DOCUMENT PASSAGE:
★ ★ ★ ★

Ayobola Kekere-Ekun’s new body of work “She and I” represents, above all else, a reconstruction of missing childhood memories.
Upon the stark realisation that a large volume of the artist’s childhood memories were untrue, or even simply missing, the artist embarked on a journey to reimagine the forgotten. Leaving false memories behind, and relying heavily on family interviews and photographs, the works presented in Kekere-Ekun’s Platform show are the product of years of therapy undertaken in order to heal a childhood trauma.
This exhibition is an invitation to think beyond the familiar and perhaps question the truth of what we deem as factual.
Kekere-Ekun’s intricate way of working, involving strips of paper, fabric and canvas, lends itself as a reference to the conceptual intricacy of the work. In using familiar materials such as paper, which we have existing associations to, and repurposing its use and meaning, the artist is inviting us to not simply reconsider what we know of the materiality of paper, but rather to question “what we think we know and how we think we know it”.
“When I was a teenager, an image popped up in my mind. It was a recollection of my mother and me swimming when I was six years old.
It was a calm afternoon, and my mother had just called to me to get out of the pool. It was about to rain. When I first remembered it, the image was so clear to me. I could smell the chlorine in the pool and hear the clatter of the beads in my hair as I turned my head. Moments later, I realised the memory was not real. I cannot swim and had never been in a pool.
My mother developed a fear of water as a child after witnessing her friend drown. Neither my brother nor I were ever allowed near large bodies of water. And that was when I first recognised that I could not remember the bulk of my childhood. Over a decade later, I am ready to accept that I cannot access my memories due to unresolved traumas. This has inspired my attempt(s) to unravel the connections between the self and identity and how they interface with individual and collective memory.”
Hide but never seek I
Hide but never seek II
Are you with me? To the death
She and I. The Protectors
She and I. The Counterweights
The artist works predominantly with a technique known as quilling, in which strips of paper are individually shaped to create forms.
Kekere-Ekun tends to quill with a variety of materials that respond well to the technique; including ribbon and strips of canvas. She constantly experiments with new ways of exploring materials and their capabilities. She views the intricacy of her work as a visual metaphor for the complexity of the subject matter she engages with.
“I also attempt to maintain a grip on reality by inserting clocks into ‘memories’ I find unlikely or inexplicably unsettling. In contrast, I rummage through the past by inserting and sometimes reimagining objects that either carry some form of meaning to me or would be readily recognisable to my peers.
In creating the paintings that make up this body of work, I toy with the most wholesome of ideas/experiences, childhood. Seemingly random and benign scenes of existence are shadowed by objects that become breadcrumbs of my attempts to understand my trauma and who or what I am beyond it. In grappling with the personal, I also examine the collective.”
About the Artist
Ayobola Kekere-Ekun is a contemporary visual artist who was born in Lagos, Nigeria, in 1993.
Her BA and MA in Visual Arts were received from the Department of Creative Arts, University of Lagos, where she majored in Graphic Design. She is currently pursuing a PhD in Art and Design at the University of Johannesburg, South Africa. Kekere-Ekun is also a Lecturer at the Department of Creative Arts, University of Lagos.
Kekere-Ekun’s work often explores subjects connected to gender, mythology, power and the human condition in a multi-layered way; creating work through a labour-intensive process. Her work is heavily informed by personal experiences and observations. She is particularly interested in exploring the subtle interplay of time, space, gender, power and social structures in contemporary society.
Stand to End Rape Initiative
Stand to End Rape is a youth-led social enterprise advocating against sexual violence, providing prevention mechanisms and supporting survivors with psychosocial services. The organisation’s mission is to catalyse innovative programmes, policies and public engagement efforts and create transformative policy-wide behavioural and systemic changes in the lives of women and girls in Nigeria.

★ ★ ★ ★

YOUR GOAL: Copy the exhibition text from "Her BA and MA" up to and including "University of Lagos.", replacing "PhD" with "doctorate".

★ ★ ★ ★

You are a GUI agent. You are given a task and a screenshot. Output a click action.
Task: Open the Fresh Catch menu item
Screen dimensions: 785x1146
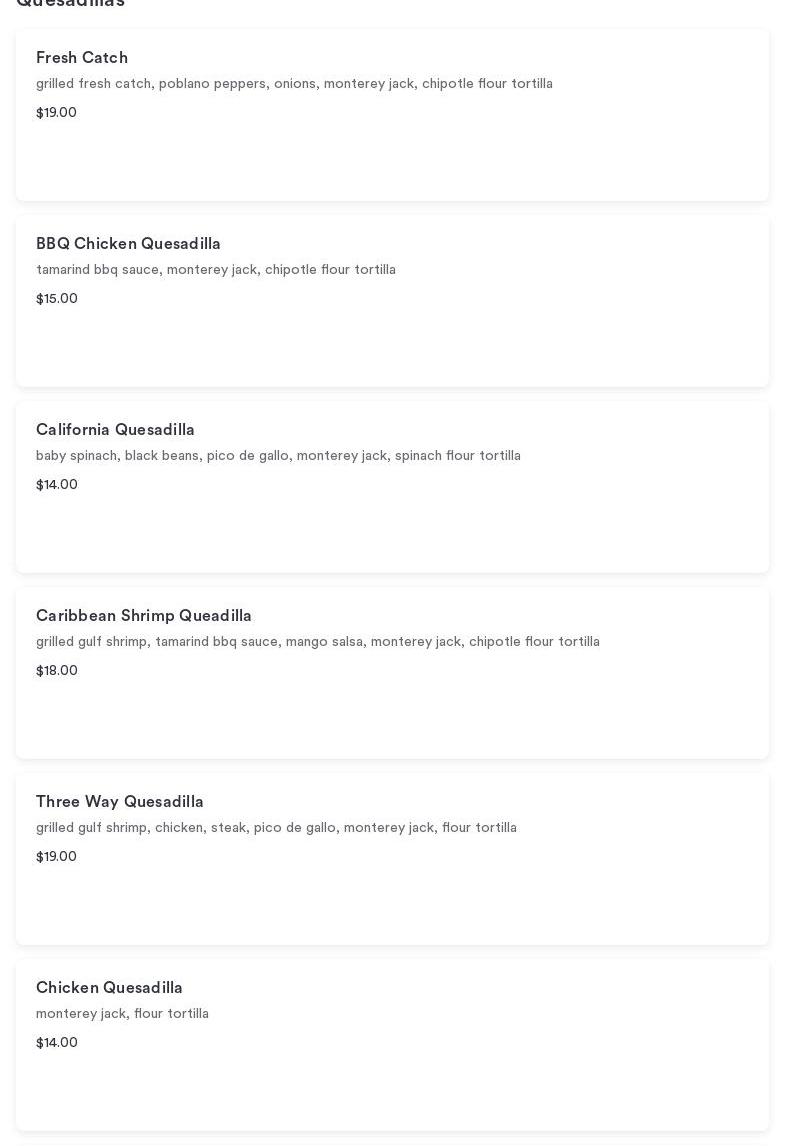point(82,58)
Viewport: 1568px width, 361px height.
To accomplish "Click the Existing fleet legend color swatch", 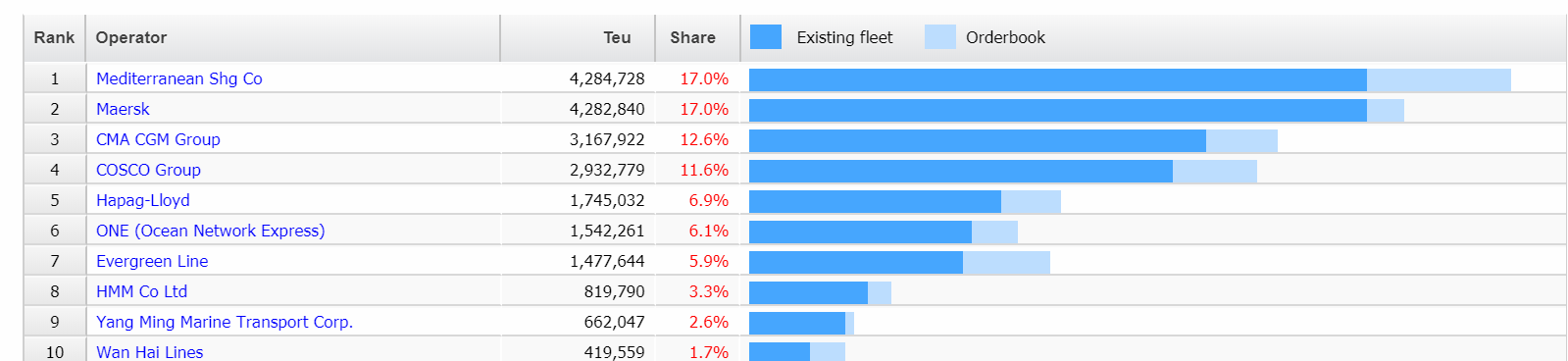I will click(766, 37).
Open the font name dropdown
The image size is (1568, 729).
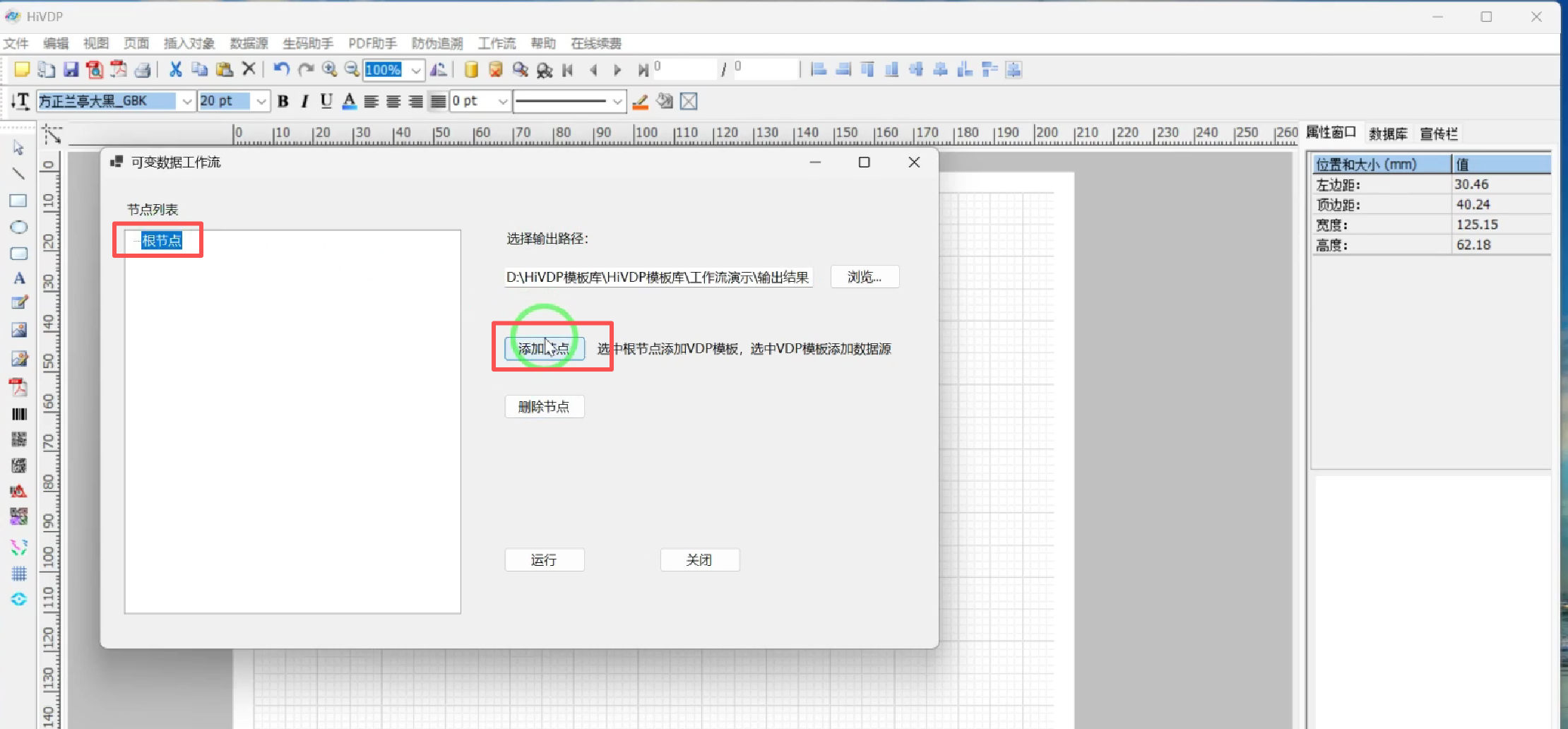tap(186, 102)
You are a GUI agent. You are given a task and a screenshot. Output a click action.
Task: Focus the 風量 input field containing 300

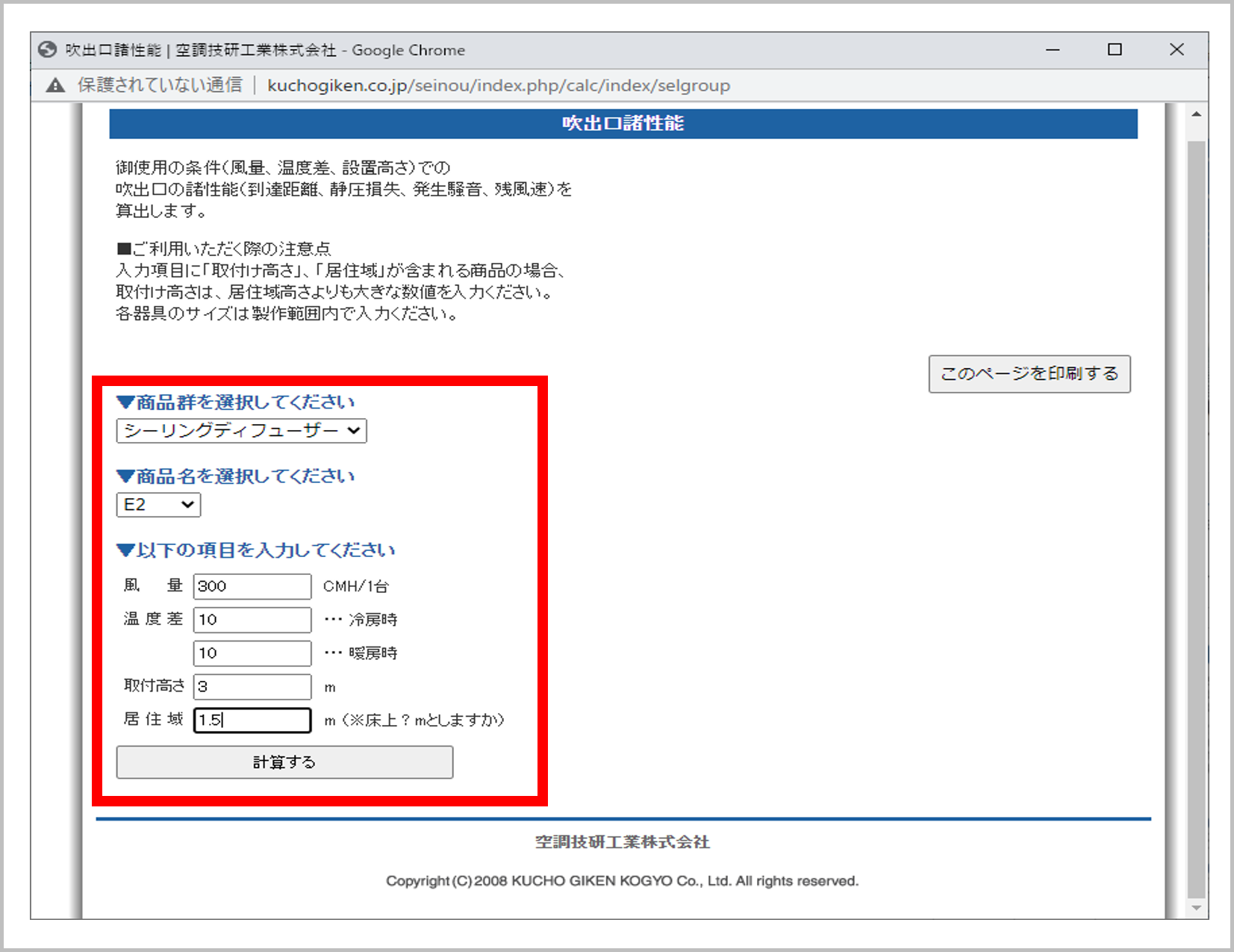point(252,586)
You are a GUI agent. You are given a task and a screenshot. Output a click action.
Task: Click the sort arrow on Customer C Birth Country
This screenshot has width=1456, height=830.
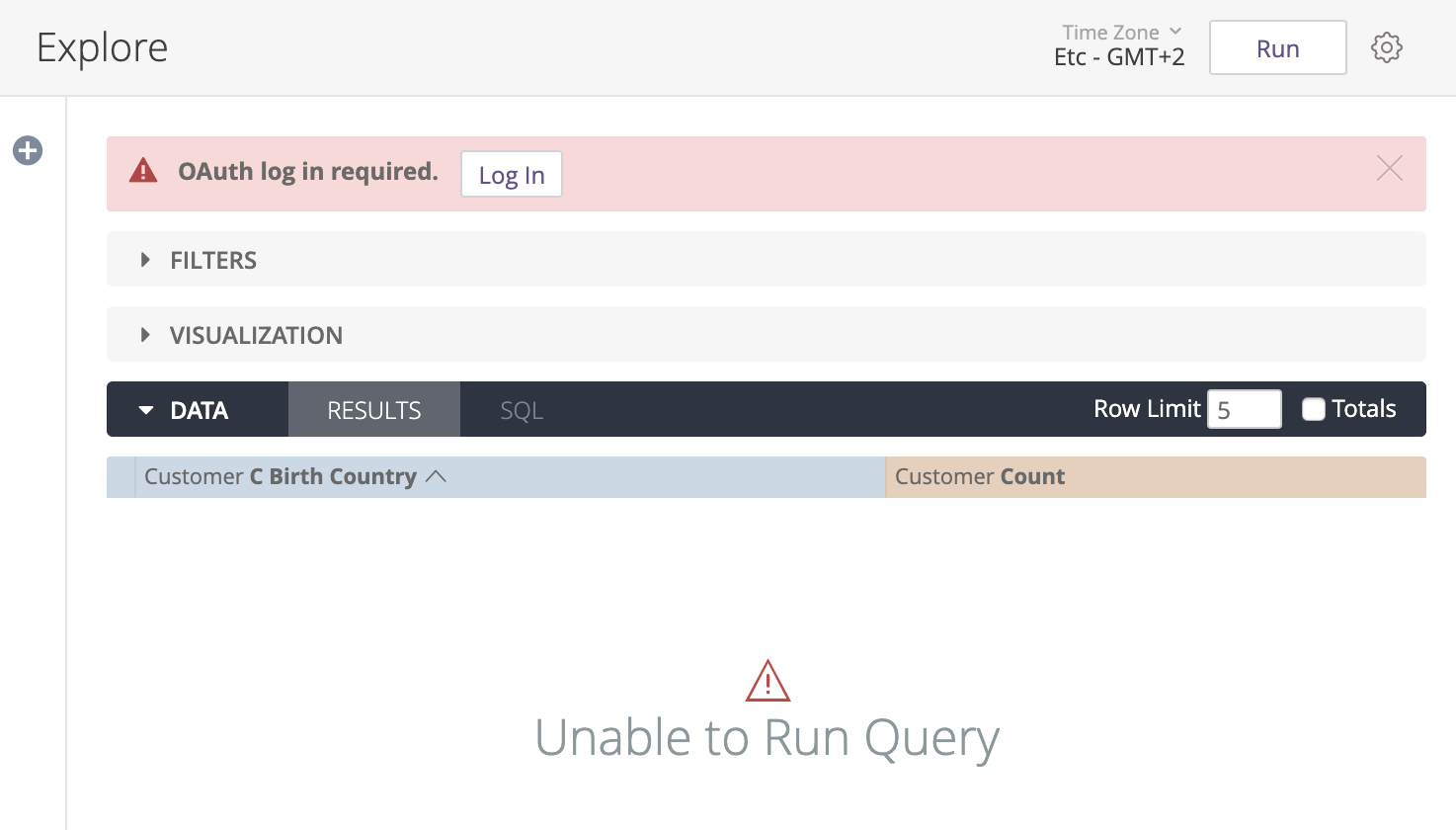pos(438,476)
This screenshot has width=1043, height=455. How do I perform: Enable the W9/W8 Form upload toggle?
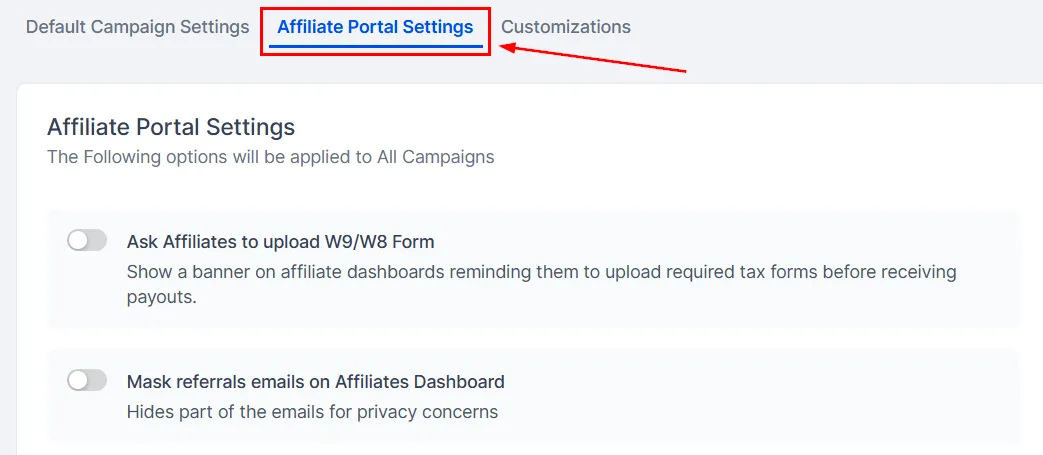click(x=87, y=240)
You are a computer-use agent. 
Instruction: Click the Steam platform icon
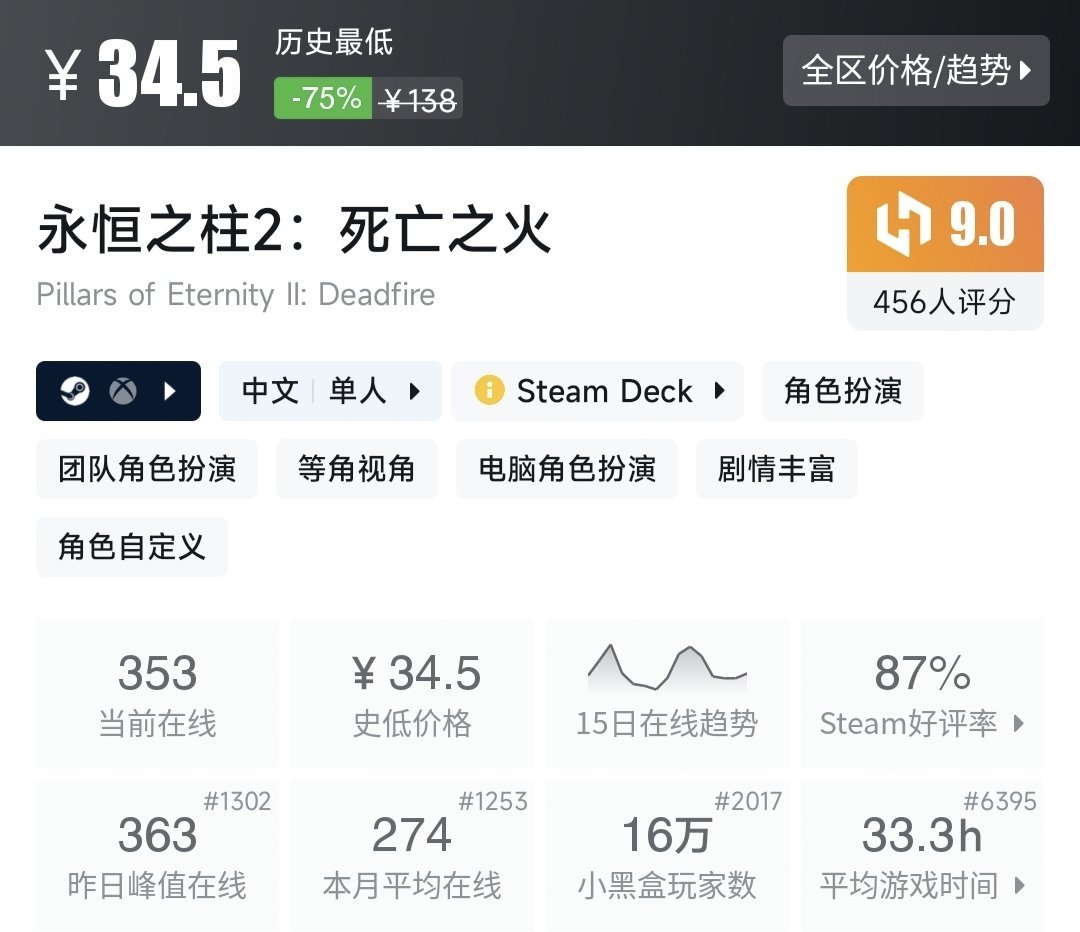75,391
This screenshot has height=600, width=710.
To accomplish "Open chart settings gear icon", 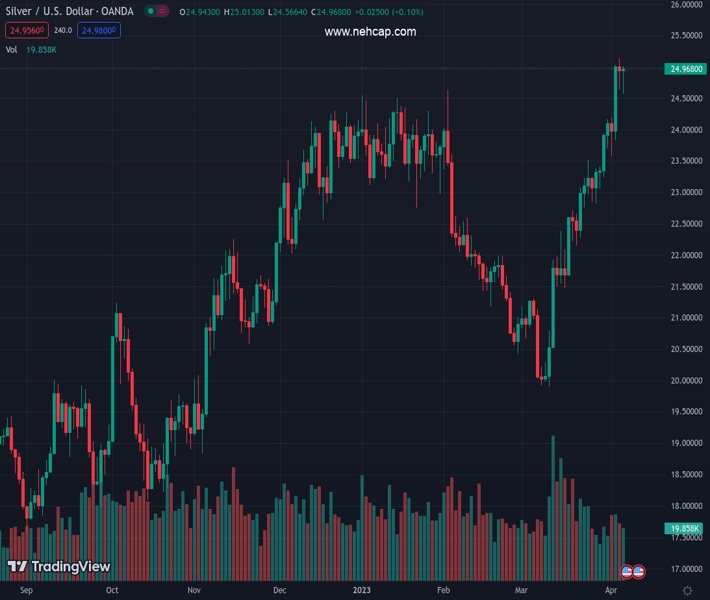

★ ★ ★ ★

ANSWER TO THE PROBLEM:
Her BA and MA in Visual Arts were received from the Department of Creative Arts, University of Lagos, where she majored in Graphic Design. She is currently pursuing a doctorate in Art and Design at the University of Johannesburg, South Africa. Kekere-Ekun is also a Lecturer at the Department of Creative Arts, University of Lagos.